Having successfully dealt with regulatory issues at its US subsidiary Caraco Pharmaceuticals, I believe Sun Pharma is better placed than Ranbaxy’s erstwhile Japanese owners in tackling the various instances of regulatory non-compliance in the company.
Both Sun Pharma and Ranbaxy have formidable track records in the US market, so the pooling of their manufacturing, distribution and regulatory strengths could be a crucial step forward in regaining the market share the Indian pharma industry has lost in the aftermath of the recent quality controversy.

3. Living up to reputation

Dilip has an enviable reputation of acquiring distressed assets and turning them around.
He has previously succeeded in reviving the fortunes of Israel-based Taro Pharmaceutical.
If Dilip can give Ranbaxy a fresh lease of life, it will cement his reputation as a turnaround artist par excellence.
4. Unshackling pharma M&As
The Sun Pharma-Ranbaxy deal also shows that there is no need to ring fence the Indian pharma industry though restrictive FDI policies. The domestic pharma industry can compete with pharma MNCs when it comes to M&As.
As an Economic Times editorial put it succinctly: “The current deal shows that what MNCs can do, Indian companies can do as well, to achieve scale.”
The Sun-Ranbaxy merger stands a better chance of being successful due to the inherent similarity of their business models and work cultures.
The Ranbaxy deal has been structured in such a way that Daiichi Sankyo will become thesecond largest shareholder in Sun Pharma. Instead of seeing Daiichi Sankyo as a threat, Dilip sees the Japanese company as an ally in realizing Sun Pharma’s global ambitions.
Depending on the business imperatives, founders of pharma companies should be free to monetize their assets just like most of the other sectors.
5. Doing things differently
Where others had written off Ranbaxy because of the company’s quality and regulatory non-compliance problems in the US, Sun Pharma decided to take a contrarian view.

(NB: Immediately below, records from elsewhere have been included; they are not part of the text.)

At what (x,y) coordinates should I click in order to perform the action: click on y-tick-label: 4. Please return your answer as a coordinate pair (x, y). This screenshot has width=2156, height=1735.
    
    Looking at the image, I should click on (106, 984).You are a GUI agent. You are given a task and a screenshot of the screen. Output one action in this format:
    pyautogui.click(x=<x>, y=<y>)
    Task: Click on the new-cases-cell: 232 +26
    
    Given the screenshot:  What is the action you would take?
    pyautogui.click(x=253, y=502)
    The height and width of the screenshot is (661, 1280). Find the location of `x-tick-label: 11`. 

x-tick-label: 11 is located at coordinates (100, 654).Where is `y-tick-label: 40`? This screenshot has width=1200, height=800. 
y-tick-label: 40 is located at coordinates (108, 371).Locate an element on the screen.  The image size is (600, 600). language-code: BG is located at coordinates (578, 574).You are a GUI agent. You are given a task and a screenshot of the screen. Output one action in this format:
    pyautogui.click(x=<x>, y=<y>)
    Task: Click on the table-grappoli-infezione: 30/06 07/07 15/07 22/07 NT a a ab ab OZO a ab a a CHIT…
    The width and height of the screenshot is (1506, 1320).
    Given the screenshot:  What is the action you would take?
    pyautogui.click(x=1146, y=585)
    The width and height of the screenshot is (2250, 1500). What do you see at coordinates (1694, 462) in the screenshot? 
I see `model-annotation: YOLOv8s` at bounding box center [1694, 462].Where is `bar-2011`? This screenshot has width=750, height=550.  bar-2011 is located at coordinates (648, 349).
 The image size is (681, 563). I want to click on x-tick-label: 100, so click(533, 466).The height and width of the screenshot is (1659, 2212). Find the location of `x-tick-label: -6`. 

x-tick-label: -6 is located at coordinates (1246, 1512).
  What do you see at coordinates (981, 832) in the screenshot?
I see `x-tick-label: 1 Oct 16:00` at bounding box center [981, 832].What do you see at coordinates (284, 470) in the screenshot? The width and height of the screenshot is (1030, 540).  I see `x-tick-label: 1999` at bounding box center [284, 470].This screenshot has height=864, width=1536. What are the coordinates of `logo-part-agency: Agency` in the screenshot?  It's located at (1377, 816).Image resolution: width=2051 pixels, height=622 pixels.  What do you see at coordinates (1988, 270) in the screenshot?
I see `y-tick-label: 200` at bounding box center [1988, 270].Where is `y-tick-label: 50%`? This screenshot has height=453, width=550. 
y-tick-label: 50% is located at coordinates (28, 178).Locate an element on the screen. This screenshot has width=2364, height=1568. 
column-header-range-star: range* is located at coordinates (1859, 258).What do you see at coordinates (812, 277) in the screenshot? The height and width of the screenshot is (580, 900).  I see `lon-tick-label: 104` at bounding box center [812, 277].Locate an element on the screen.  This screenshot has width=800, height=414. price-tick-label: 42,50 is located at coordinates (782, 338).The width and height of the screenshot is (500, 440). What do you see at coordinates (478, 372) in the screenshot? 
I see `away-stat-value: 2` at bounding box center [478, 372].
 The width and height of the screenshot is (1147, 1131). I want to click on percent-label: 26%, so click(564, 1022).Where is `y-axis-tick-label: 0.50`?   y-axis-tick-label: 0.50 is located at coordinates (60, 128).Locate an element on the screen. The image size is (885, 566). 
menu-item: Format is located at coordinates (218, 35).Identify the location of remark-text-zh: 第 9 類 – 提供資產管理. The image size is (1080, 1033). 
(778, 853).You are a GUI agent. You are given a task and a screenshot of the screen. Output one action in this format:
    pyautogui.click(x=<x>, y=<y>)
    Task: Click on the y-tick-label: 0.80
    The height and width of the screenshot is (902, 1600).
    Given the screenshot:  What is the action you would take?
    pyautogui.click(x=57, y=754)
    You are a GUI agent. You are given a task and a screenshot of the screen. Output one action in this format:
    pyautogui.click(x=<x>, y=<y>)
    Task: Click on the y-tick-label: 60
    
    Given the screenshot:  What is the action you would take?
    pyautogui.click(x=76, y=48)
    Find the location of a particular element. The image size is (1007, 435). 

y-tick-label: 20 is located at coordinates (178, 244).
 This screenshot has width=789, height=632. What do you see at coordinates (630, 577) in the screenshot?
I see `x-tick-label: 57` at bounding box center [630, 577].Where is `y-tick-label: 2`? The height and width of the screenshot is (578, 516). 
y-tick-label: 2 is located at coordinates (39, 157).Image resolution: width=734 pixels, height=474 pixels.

In fact, Sun Pharma has succeeded in being an outlier in the Indian pharma industry because of Dilip’s penchant of doing things differently.
If there’s one big lesson that a budding entrepreneur can take away from the Sun Pharma-Ranbaxy deal it is that good entrepreneurs need to constantly look for opportunities, whether they are just getting started or already in business. And when opportunities come, one will need to take a calculated risk.